The fall of the Soviet Union taught us that central planning doesn't work long term. America has been confused politically, but much of our statist tendencies, which have worked against an underlying free enterprise energy and genius, have been caused by the human defect of wanting something for nothing. I think we realize now that there's a price tag for everything we receive. Never before in history has a country been more ripe for the creation of a free society and a literally limited government. The Founder's vision has proven to have been premature, and during our capital formation many bad relationships were developed between industry and government -- plus, our society wasn't ready for freedom, thus the continuance of slavery and the suppression of women. That was addressed as we learned.
We've reached a point in human development where it's painfully obvious that economic information is too complex for government management, and that society simply needs a few general rules to guide its daily activities. In a previous post I wrote about community in freedom -- and this is where we stand. Government regulations have created a cronyism which feeds off American taxpayers. If government becomes the center of influence, then all efforts are geared toward directing the influence. Responsibility can't be a State monopoly -- it creates dependence in the majority, weakening communities, and it creates cronyism among the powerful few. We've also learned that ogliarchies aren't the best arrangement, except for those in power.
The idea that an unregulated society will fall victim to powerful corporations is opposite the reality of open competition and the personal responsibility of all citizens to oversee our interactions.

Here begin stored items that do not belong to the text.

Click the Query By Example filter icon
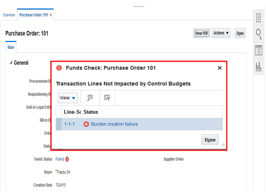 click(x=107, y=98)
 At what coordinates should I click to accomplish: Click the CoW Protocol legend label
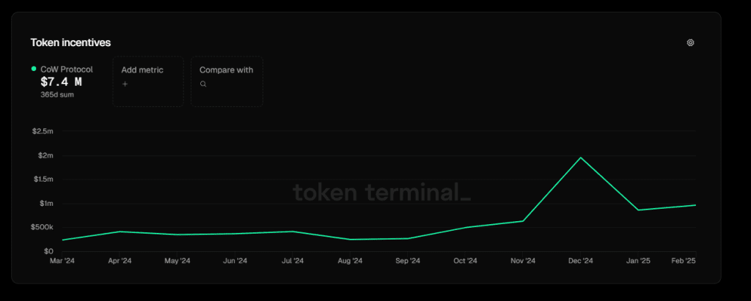67,70
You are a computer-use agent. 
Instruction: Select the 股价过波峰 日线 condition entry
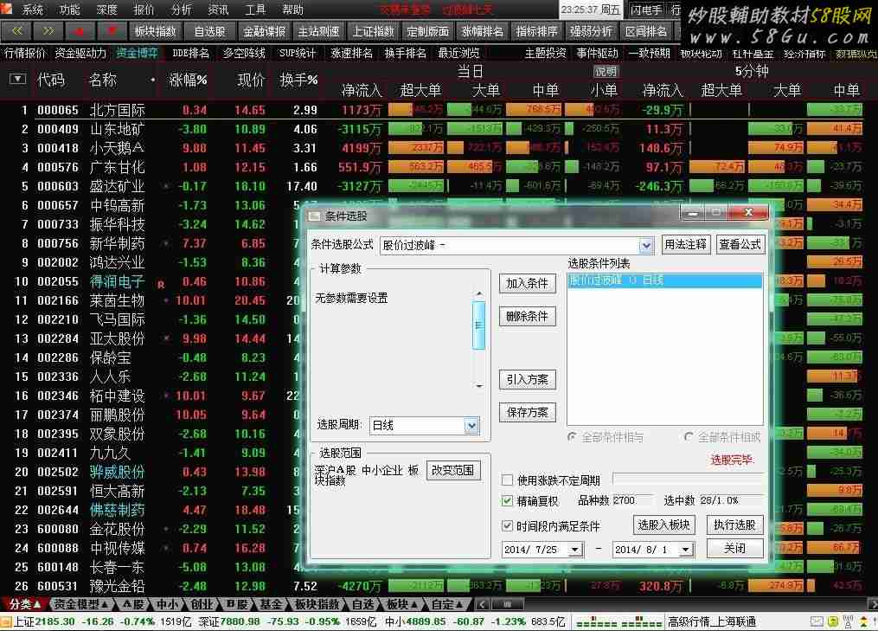pos(664,280)
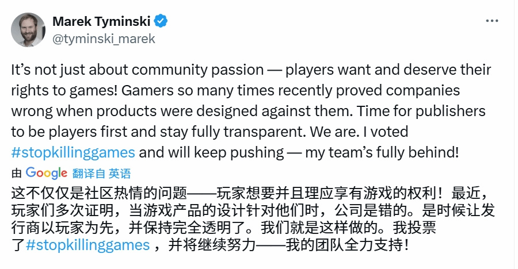Click the "由" character before Google logo

coord(17,173)
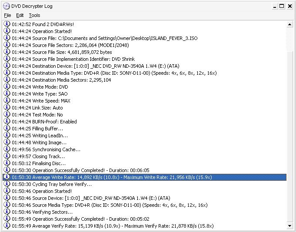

The power to effectively regulate commerce lies in the private sector based on the indivdual interests, which are unfathomly interconnected, of everyone involved -- the general rules apply and are enough -- no one receives favoritism, no one commits fraud, government protects individual rights, courts mediate disputes and punish violators, transactions among individuals send the most reliable economic signals, failure weeds out incompetence and bad players, excellence is rewarded, honesty is the best policy, equal opportunity is moral.
Government intervention in the form of economic management and social engineering has complicated our economic relationships and has created a cronyism and nannyism which puts our nation at risk. We know enough now to live in freedom, although it'll take a gargantuan transition effort to move away from statism. There are creative ways to maintain a free market and avoid the risks so many statists have feared -- the dangers of statism are greater at this point, and statism, in one form or another, is the bulk of our experience. Using our communication/information technology and creating even more transparency, coupled with an invigorated, individual responsibility, will allow private sector self-regulation -- open competition with no government back-stops will clear the field of rent-seekers and power-mongers who can't survive without State assistance. The smart, transparent and nimble will win in a free marketplace.
We have also learned that a properous country cannot survive morally unless it has compassion for those who are unfortunate and can't make it on their own -- there's no doubt that the private realm will respond to the unfortunate and will take care of them much more humanely than a government welfare system. It's also obvious that social security will be best handled through responsible people making plans in a private system, which will foster the development of creative insurance/savings arrangements - we don't have to follow Greece to collapse.
A free market, prosperity, compassion, social security and safety nets are all connected. It's time to apply what we've learned -- it's time to apply the Founders' vision -- we know enough now to know we can't know enough to centrally plan, and to know we shouldn't pretend to know.